Question: Join Resolver output with additional strings possible?
sopeters opened this issue · 1 comments
I'm wondering how you can use resolver outputs with some additional strings - e.g. use the stack_output and use some additional strings to attach / join them with. Can Jinja2 be use for this?
Usecase for example is to build a connection string (host:hostname:port?option=A), e.g.
parameters:
paramA: host:!stack_output <stack_name>::output:1234?option=A
Dose the new stack_attr help here, e.g.
host_endpoint: !stack_output <stack_name>::output
parameters:
paramA: host:{{ stack_attr.host_endpoint }}:1234?option=A
Hey @sopeters, this seems similar to #1165, although that one is more about taking the output of one resolver and passing it as the input of another. Take a look at my comments there on the feasibility of using Jinja. It would be illuminating to see Sceptre docs on the order of resolution of values and distinction between "Render Time" and "Resolve Time" that follows it.
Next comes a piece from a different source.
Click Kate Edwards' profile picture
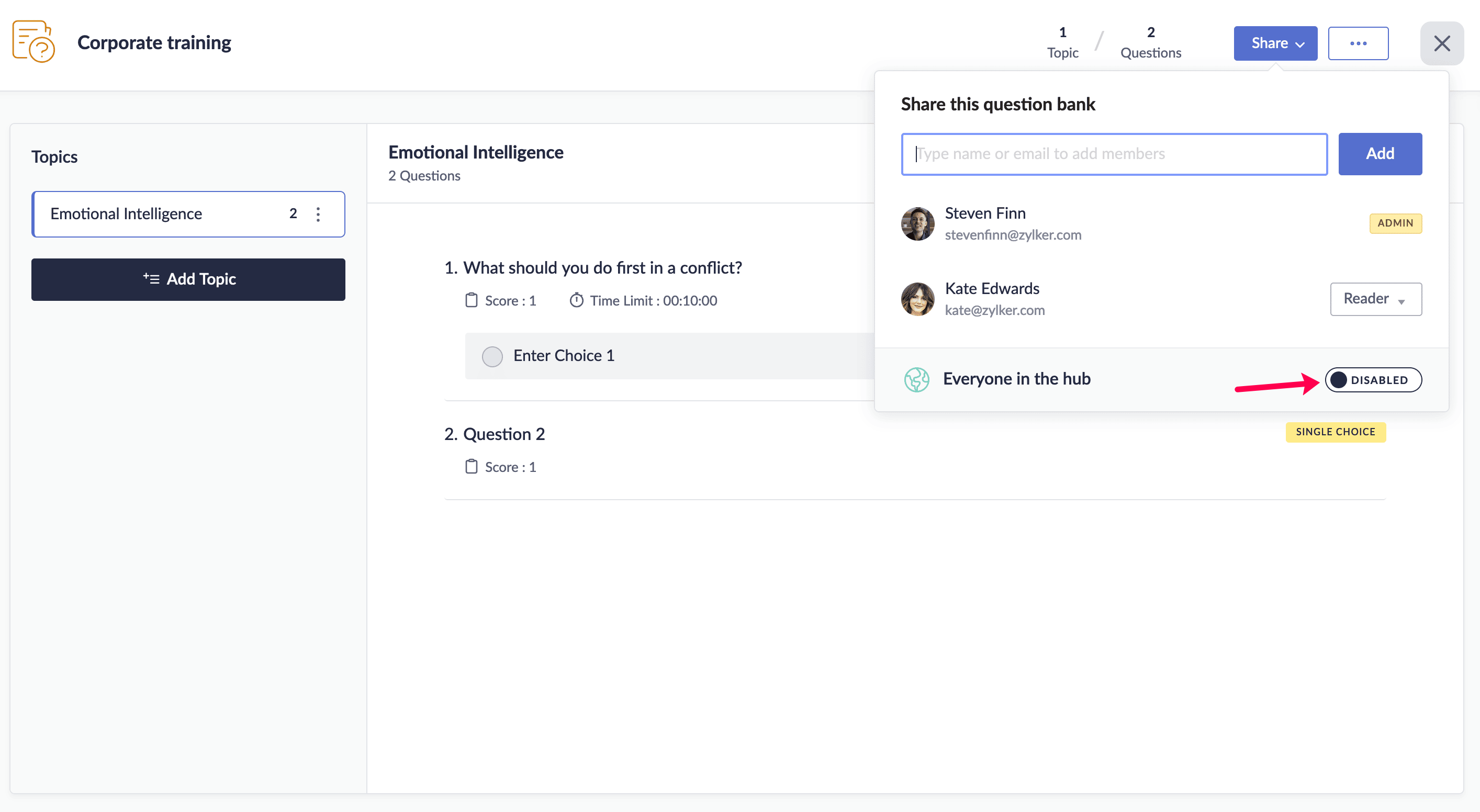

The approach I outlined here for using !pipe
and then sequentially resolving the values from other resolvers could be a viable pattern for your idea.
I'm thinking syntax something like this:
parameters:
# I'm shamelessly ripping off CloudFormation here...
ConnectionString: !sub # use a list argument to the resolver
- "${hostname}:${port}"
- hostname: !stack_output my/stack::hostname
port: !stack_output my/other/stack::port
You would need to experiment with this. You'd like need the !sub
resolver's setup()
method to find the resolvers in the second list element's dict's values and set the stack on those and then invoke setup on those, otherwise, you wouldn't get the dependency modifications that normally come with !stack_output
.
Anyway, I see your idea as being quite viable. I think !join
could be useful, though !sub
could be even more useful, IMO. It would be paving a somewhat new pattern, but it's one we've already been discussing. If you wanted to put together a PR, I'd be happy to work with you to get it to a state of viability and get it released.